In other words, this code:
$articlesQuery = $articles->find('all');
$commentsQuery = $comments->find('all');
$unionQuery = $articlesQuery->unionAll($commentsQuery);
$unionQuery->limit(7)->offset(7); // nevermind the weirdness of applying this manually
produces this query:
(SELECT {article stuff} ORDER BY created DESC LIMIT 7 OFFSET 7)
UNION ALL
(SELECT {comment stuff})
instead of what I want, which is this:
(SELECT {article stuff})
UNION ALL
(SELECT {comment stuff})
ORDER BY created DESC LIMIT 7 OFFSET 7
I could manually construct the correct query string like this:
$unionQuery = $articlesQuery->unionAll($commentsQuery);
$sql = $unionQuery->sql();
$sql = "($sql) ORDER BY created DESC LIMIT 7 OFFSET 7";
but my custom finder method needs to return a \Cake\Database\Query
object, not a string.
So,
limit()
to an entire union query?Note:
There's a closed issue that describes something similar to this (except using paginate($unionQuery)

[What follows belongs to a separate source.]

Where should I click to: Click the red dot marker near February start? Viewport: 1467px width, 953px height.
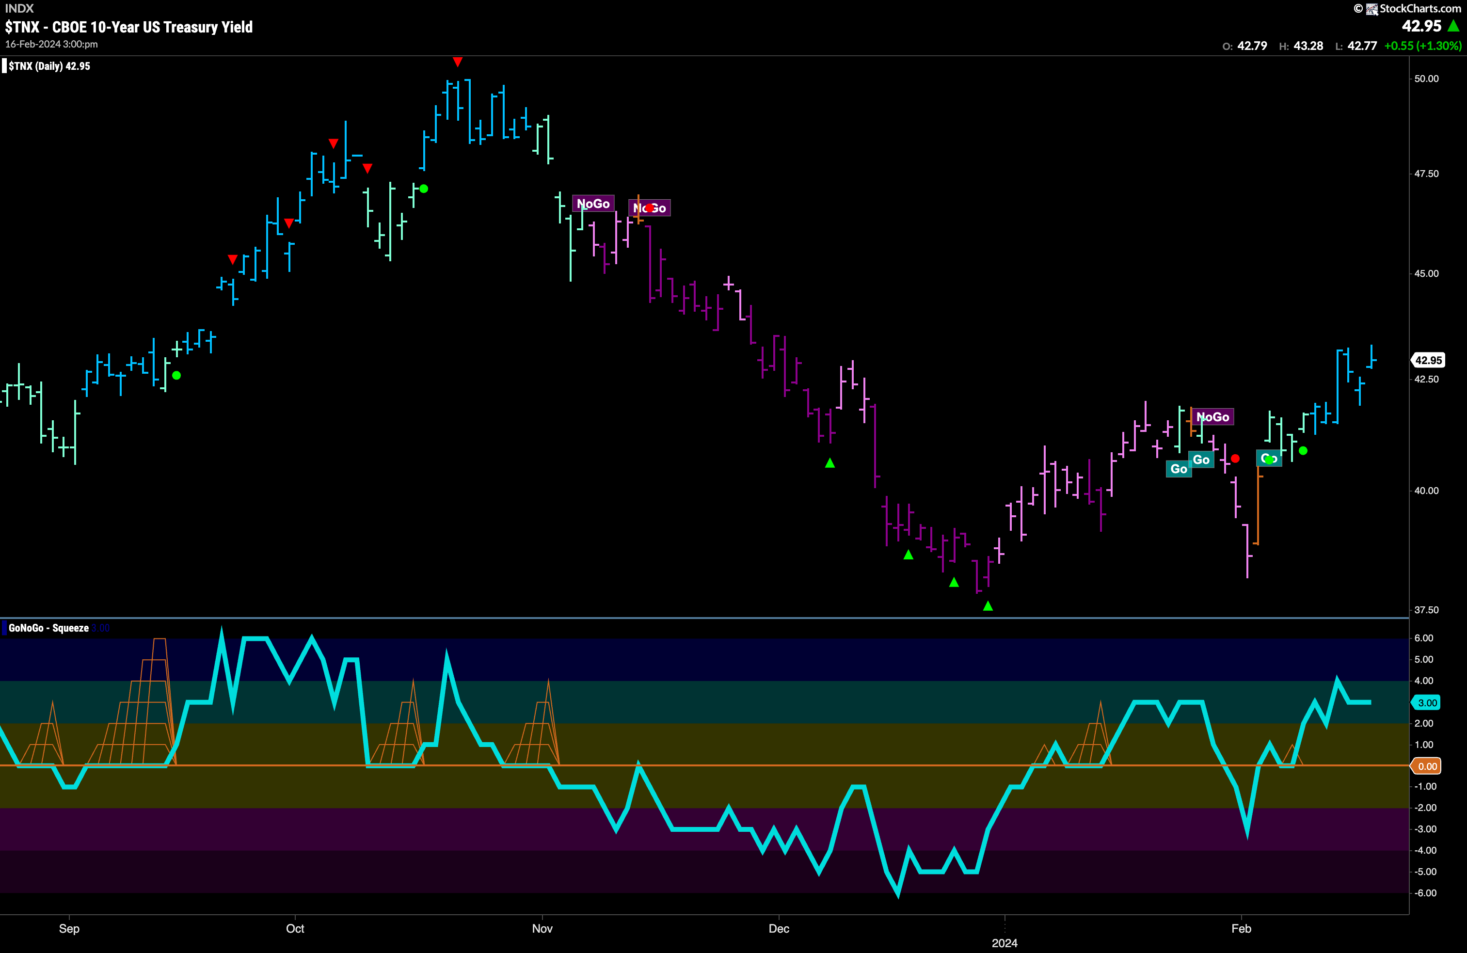coord(1235,459)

) without a suggestion of how to overcome the problem.
scrowler kindly suggested this option, but I think it won't work. If limit
is set to 5 and the full result set would be this:
Article 9 --|
Article 8 |
Article 7 -- Page One
Article 6 |
Article 5 --|
Article 4 --|
Comment 123 |
Article 3 -- Here be dragons
Comment 122 |
Comment 121 --|
...
Then the query for page 1 would work, because (the first five articles) + (the first five comments), sorted manually by date, and trimmed to just the first five of the combined result would result in articles 1-5.
But page 2 won't work, because the offset
of 5 would be applied to both articles and comments, meaning the first 5 comments (which weren't included in page 1), will never show up in the results.
Being able to apply these clauses directly on the query returned by unionAll()
is not possible AFAIK, it would require changes to the API that would make the compiler aware where to put the SQL, being it via options, a new type of query object, whatever.
Luckily it's possible to append SQL to queries using Query::epilog()
, being it raw SQL fragments
$unionQuery->epilog('ORDER BY created DESC LIMIT 7 OFFSET 7');
or query expressions
$unionQuery->epilog(
$connection->newQuery()->order(['created' => 'DESC'])->limit(7)->offset(7)
);
This should give you the desired query.
It should be noted that according to the docs Query::epilog()
expects either a string, or a concrete \Cake\Database\ExpressionInterface
implementation in the form a \Cake\Database\Expression\QueryExpression
instance, not just any ExpressionInterface
implementation, so theoretically the latter example is invalid, even though the query compiler works with any ExpressionInterface
implementation.
It's also possible to utilize the union query as a subquery, this would make things easier in the context of using the pagination component, as you wouldn't have to take care of anything other than building and injecting the subquery, since the paginator component would be able to simply apply the order/limit/offset on the main query.
/* @var $connection \Cake\Database\Connection */
$connection = $articles->connection();
$articlesQuery = $connection
->newQuery()
->select(['*'])
->from('articles');
$commentsQuery = $connection
->newQuery()
->select(['*'])
->from('comments');
$unionQuery = $articlesQuery->unionAll($commentsQuery);
$paginatableQuery = $articles
->find()
->from([$articles->alias() => $unionQuery]);
This could of course also be moved into a finder.